§ What to produce:
Pictures are to be left out; every line from the one with "Where should I" through the end of the data must be transcribed exactly.

*** Block opens ***

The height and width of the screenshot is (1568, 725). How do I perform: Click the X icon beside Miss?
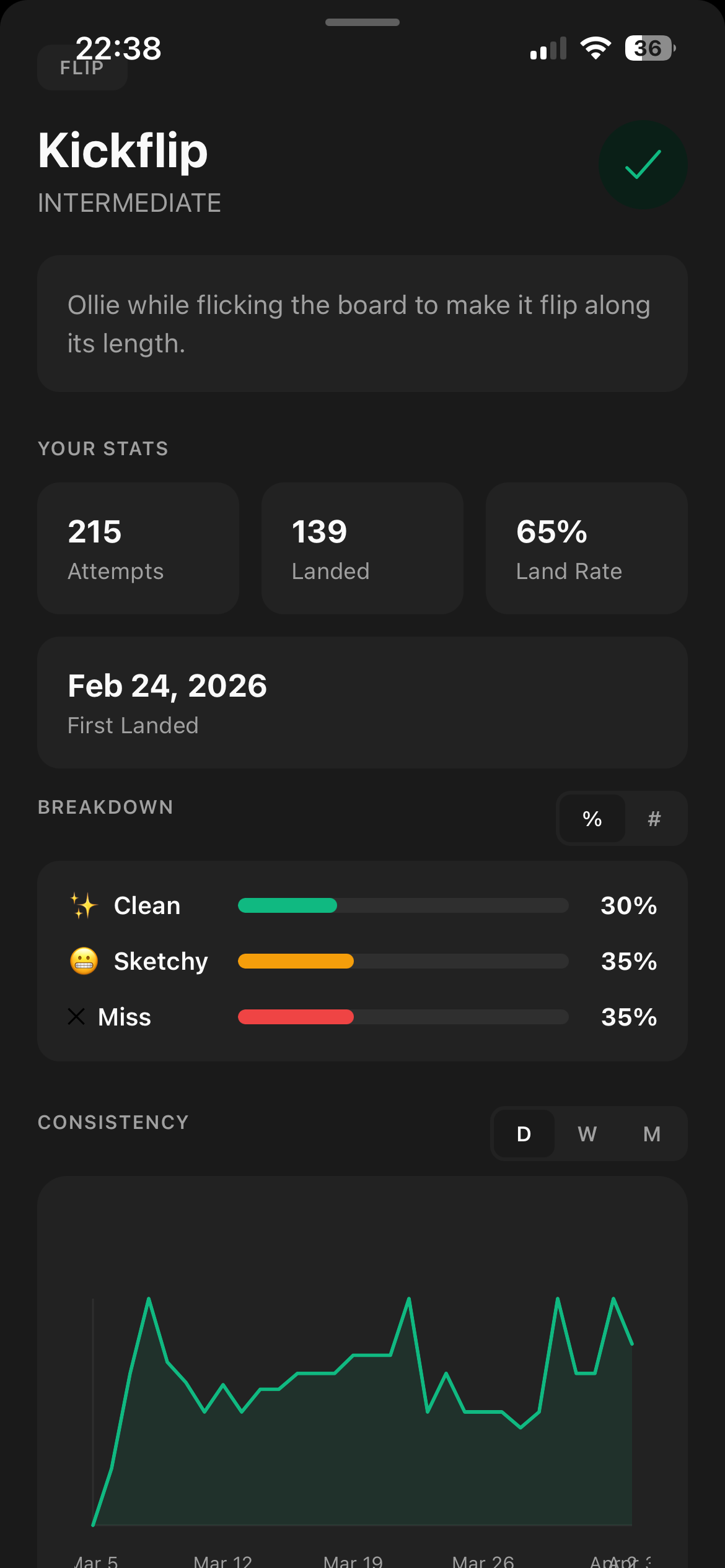point(76,1017)

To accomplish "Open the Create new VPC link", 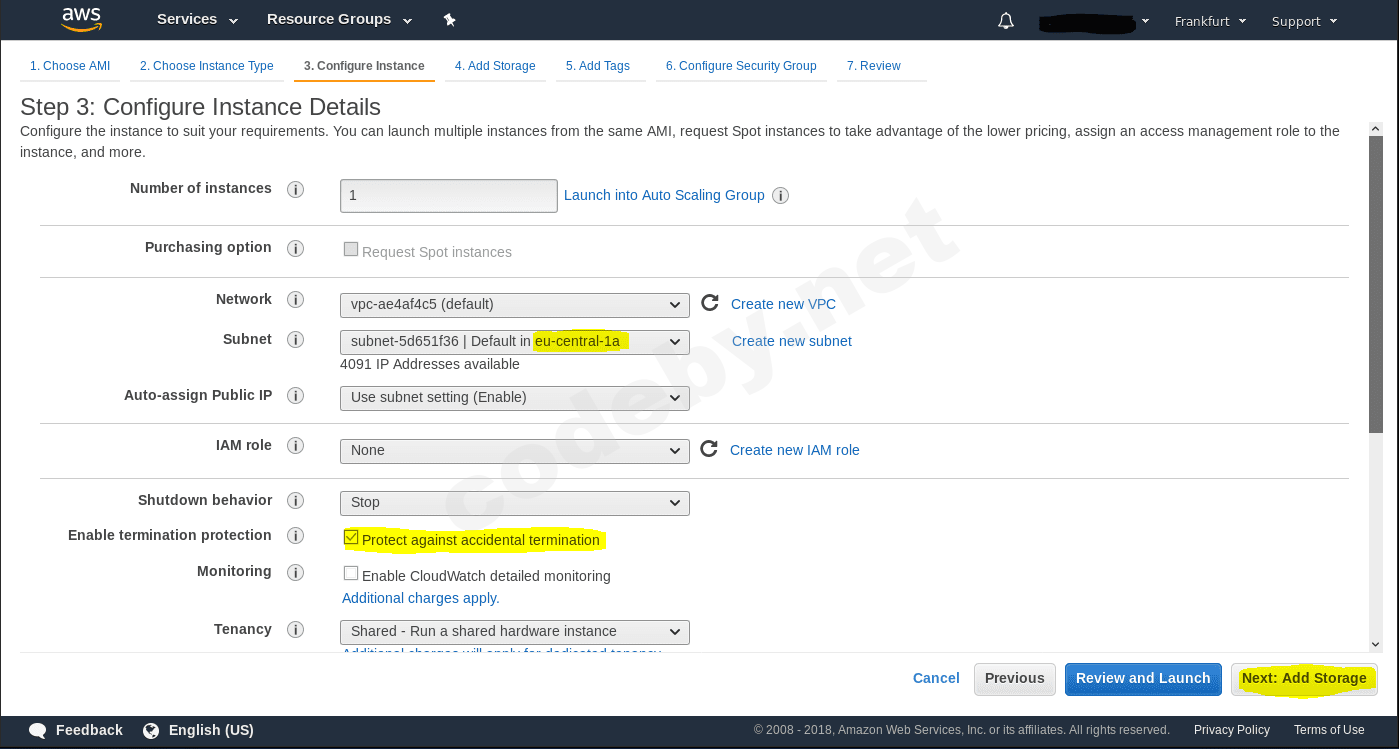I will point(783,303).
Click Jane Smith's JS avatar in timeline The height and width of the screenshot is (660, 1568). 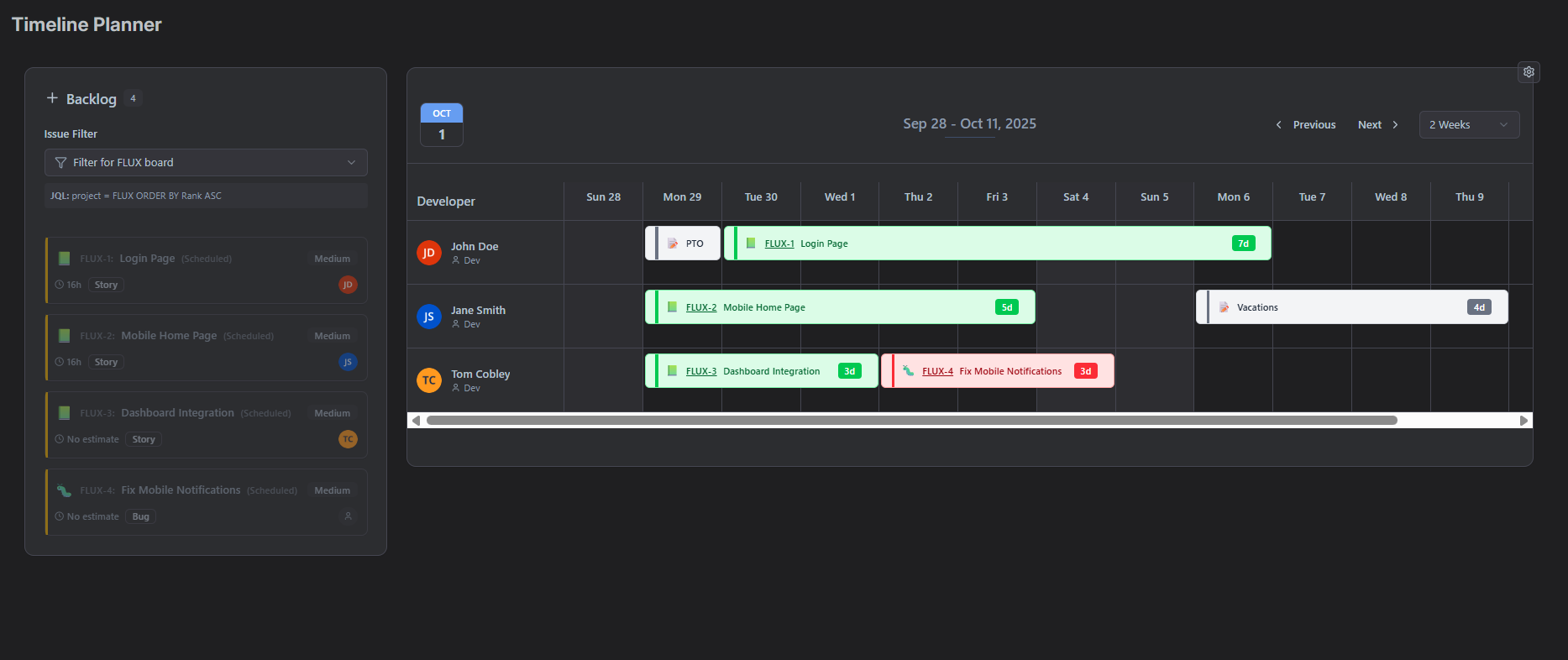(429, 317)
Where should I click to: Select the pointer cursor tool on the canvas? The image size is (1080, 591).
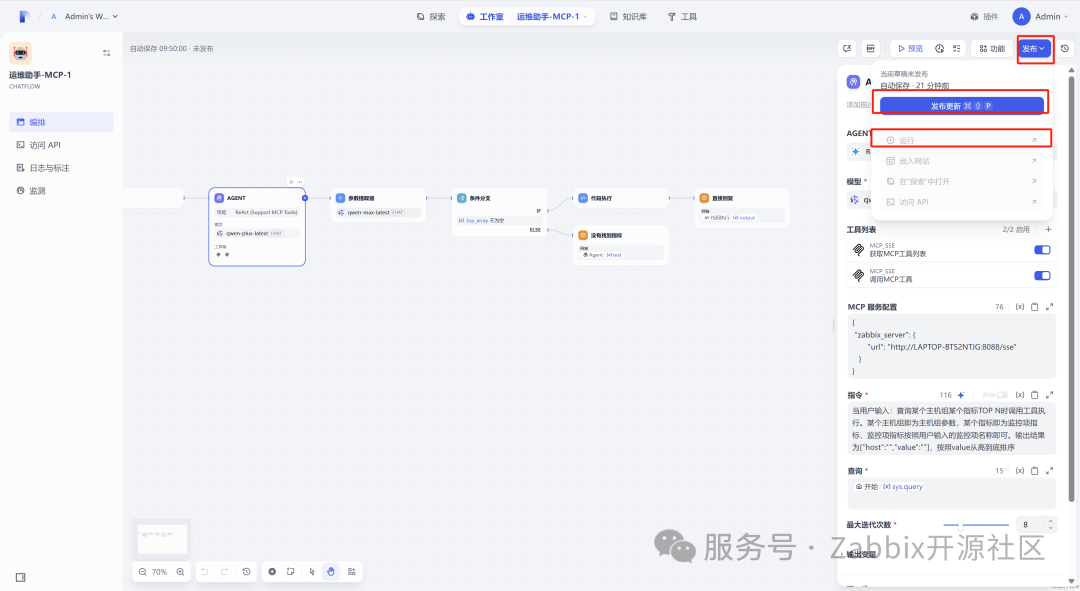[x=311, y=571]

*** Block closes ***

§ Expected answer:
Where should I click to: Select the pointer cursor tool on the canvas? The image size is (1080, 591).
[x=311, y=571]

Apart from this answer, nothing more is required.